La sombra del gato

Crítica de Diego Brodersen - Página 12

"La sombra del gato": ¿de tan mala es buena?

Comienza como un cuento de hadas para adultos, continúa en la senda del relato gótico, con encierros y traumas del pasado a granel, y termina como un homenaje desvaído a David Lynch y/o Terry Gilliam, con guiños al cine de terror con cultos demoníacos.

Estreno en salas únicamente.

El segundo largometraje de José María Cicala confirma su interés por sacudir y mezclar las influencias temáticas y formales más eclécticas. Si en Sola, estrenada hace apenas algunas semanas en el Cine Gaumont, el drama de época con marco bélico derivaba en un tobogán de emociones de tonos alucinatorios, algo similar puede afirmarse respecto de La sombra del gato, que comienza como un cuento de hadas para adultos, continúa en la senda del relato gótico, con encierros y traumas del pasado a granel, y termina como un homenaje desvaído a David Lynch y/o Terry Gilliam, con guiños al cine de terror con cultos demoníacos. Más allá de algunos momentos relativamente logrados sobre el final, nada funciona del todo bien en la película, que no logra convertir el libre albedrío en algo más que una serie de caprichos.
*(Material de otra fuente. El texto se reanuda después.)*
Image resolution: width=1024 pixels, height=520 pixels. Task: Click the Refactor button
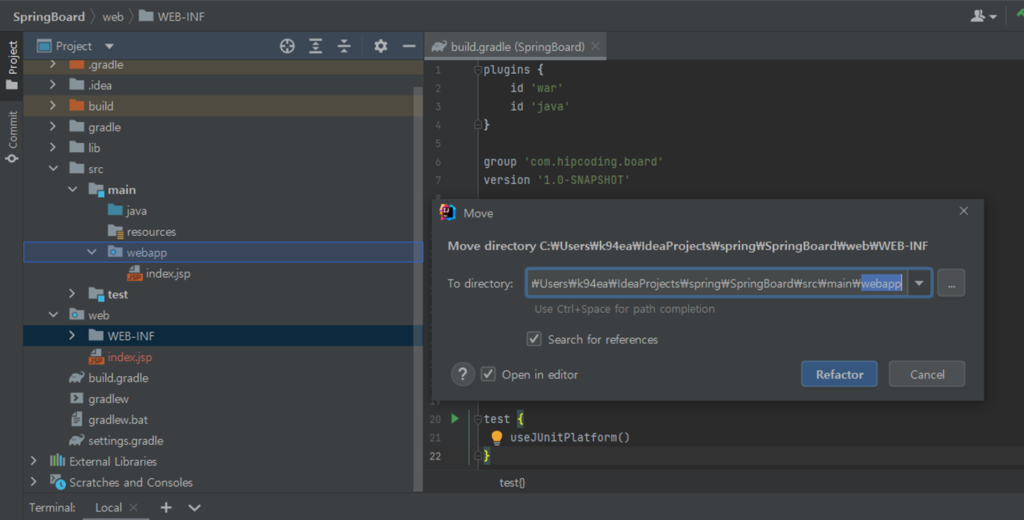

Detalles curiosos no faltan, comenzando por el hecho de que uno de los personajes centrales está interpretado por el californiano (de origen mexicano) Danny Trejo, cuya extensa carrera, usualmente en roles de tipo duro, lo transformó en uno de los rostros más reconocibles en el cine de Hollywood de las últimas tres décadas y media. Trejo, cuya historia de vida puede conocerse en detalle gracias al reciente documental Prisionero número uno, es aquí Sombra, ayudante y hombre para todo de Gato (Guillermo Zapata), dueño de una granja colectiva dedicada a la manufactura de alimentos artesanales que parece ubicada a miles de kilómetros de cualquier rastro de civilización. Gato y Sombra conviven con una joven aborigen y una anciana (Griselda Sánchez y Rita Cortese, respectivamente) y la hija del primero, una muchacha inquieta e interesada en el mundo exterior llamada Emma (Maite Lanata), que anda todo el tiempo simulando un rodaje con una cámara hecha con cartón y colecciona recortes sobre ovnis, mujeres-mono y otros hechos insólitos.

Emma se sube a la camioneta familiar y, sin que medien explicaciones o contextos, aparece en medio de un carnaval, bailando entre las comparsas. El hallazgo de un teléfono celular abandonado provoca indirectamente la excusa para una rebelión y escape, punto de partida de la aventura. El guion, escrito a seis manos, da por sentadas esas y muchas otras cosas sin pedirle al espectador disculpas por la insensatez o el atolondramiento, escudándose en una aparente red de contención camp que incluye villanos que parecen salidos de una película de Los Parchís, un cuarteto de drag queens responsables de un hotel, varios flashbacks que destacan el origen pretérito de las maldiciones presentes y un hospital psiquiátrico con subsuelos inundados. Mezcolanza que no ofrece demasiado sentido, pero tampoco logra generar un disparate estimulante. O tal vez la apuesta sea a un “tan mala que es buena” autoconsciente, en cuyo caso la reacción del espectador dependerá de su tolerancia a ese argentinismo sin definición ni etimología concreta, el así llamado (mal llamado) “cine bizarro”.